Quoted passage:
***

Table 1. Lattice parameter of graphite [33] and LFP [39]. In the lithiation index column, the bold number refers to the maximum composition of that phase, and interval refers to the range where that phase exists. Volume deformation $\widetilde{{\epsilon }_v}$ is referred to as the single phase.

Material	Phase	Lithiation Index	Lattice Parameters [Å]						Volume [Å${}^3$]	Volume Deformation [%]
Graphite		x	$\sqrt{3}a$			d			$\tilde{V}=\frac{3}{2}\sqrt{3}{a}^{2}d$	$\widetilde{{\epsilon }_v}=\frac{\tilde{V}-V_0}{V_0}$
	$C_6$	0.00 (0.00 ÷ 0.16)	4.268			3.355			158.76 ($V_0$)	0%
	Stage IV/III	0.16 (0.00 ÷ 0.42)	4.282			3.511			167.22	5.33%
	Stage IIL	0.24 (0.14 ÷ 0.45)	4.282			3.519			167.61	5.53%
	Stage II	0.48 (0.24 ÷ 0.80)	4.287			3.509			167.55	5.57%
	Stage I	1.00 (0.48 ÷ 1.00)	4.305			3.706			178.44	12.4%
LFP		y	a		b		c		$\tilde{V}=abc$	${\epsilon }_v=\frac{\tilde{V}-V_0}{V_0}$
	$FeP{O}_4$	0 (0 ÷ 0.9)	5.79		9.82		4.79		272.36 ($V_0$)	0%
	$LiFeP{O}_4$	1 (0.1 ÷ 1)	6.01		10.33		4.69		291.39	6.53%

. For what concerns graphite, each GIC is characterized by a certain volume fraction as a function of lithiation index x. Furthermore, GICs volume show a dependence on lithium content (x) in turn, which is very weak for the last stages, but not negligible for the early ones [33,35,36,37]. The mean values of lattice volume are reported in Table 1 for each GICs. Then, the equivalent volume as a function of lithiation index is given by the summation of all GICs volume by their volume fraction as a function of x, as shown in Equation (1).

$$V\left(x\right)=\sum _{i=1}^Z\widetilde{V_i}\left(x\right)f_i\left(x\right)$$

(1)

***

Task prompt: Please continue the passage on lattice volume changes in graphite and LFP, picking up right after Equation (1). The data that come next are from an unrelated source.

Given data:
***

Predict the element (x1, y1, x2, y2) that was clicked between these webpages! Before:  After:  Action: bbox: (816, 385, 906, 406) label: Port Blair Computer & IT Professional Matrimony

***

Task result:
where $V\left(x\right)$ is the equivalent volume, $\widetilde{V_i}\left(x\right)$ and $fi\left(x\right)$ are the volume and the volume fraction of the i-th GIC as a function of lithiation index x, respectively, and Z is the number of GICs, namely five as shown in Table 1.

Then, volume deformation of graphite as a function of x is computed in Equation (2).

$${\epsilon }_v\left(x\right)=\frac{V\left(x\right)-V_0}{V_0}$$

(2)

The result of Equation (2) is reported in Figure 3a in the typical lithiation window of LIB. Comparison with OCV highlights the relation between volume discontinuity and phase change. Graphite will characterize the shape of the overall swelling/shrinkage curve with the three characteristic areas, identified by solid black lines in Figure 3a.

Then, volume deformation of LFP as a function of its lithiation index y is calculated with Equation (2) directly with the volume $\tilde{V}$ of $LiFeP{O}_4$, because there is just one transition from initial to final phase. The volume deformation of LFP is shown in Figure 3b.

2.2. Mechanical Model

The correlation between micro-structural volume changes of active materials and the swelling/shrinkage of the cell is explained in this section.

Electrodes are made of active material particles, which are responsible of volume changes when (de)lithiated, and other compounds, such as binder, conductive materials and additives, which do not contribute to deformation.

Crystal structure of active materials does not deform isotropically during lithium (de)intercalation: the variations of lattice parameters, which mainly correspond to the three spatial dimensions, are not equal, as reported in Table 1. Nevertheless, it is reasonable to assume that all active material particles are not aligned with the same orientation, but they are randomly distributed during the manufacturing processes. This fact allows to assume an overall isotropic deformation of the electrodes.

Then, the linear deformation coefficient is equal in the three directions under the assumption of isotropic material, and it is computed in Equation (2). Hence, the thickness change of a single electrode layer is expressed as follow in Equation (3).

$$\Delta t_i={\epsilon }_{v,i}{t}_i{\zeta }_i$$

(3)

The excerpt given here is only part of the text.